Collected data
- Opening Delimiter -

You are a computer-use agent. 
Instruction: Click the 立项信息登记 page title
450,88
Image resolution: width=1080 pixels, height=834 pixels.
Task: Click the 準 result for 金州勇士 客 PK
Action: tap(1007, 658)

- Closing Delimiter -

### GOAL OF THE EXERCISE
The answer should be an exact reproduction of all the entries.

### WORKED SOLUTION
You are a computer-use agent. 
Instruction: Click the 立项信息登记 page title
450,88
Image resolution: width=1080 pixels, height=834 pixels.
Task: Click the 準 result for 金州勇士 客 PK
Action: tap(1007, 658)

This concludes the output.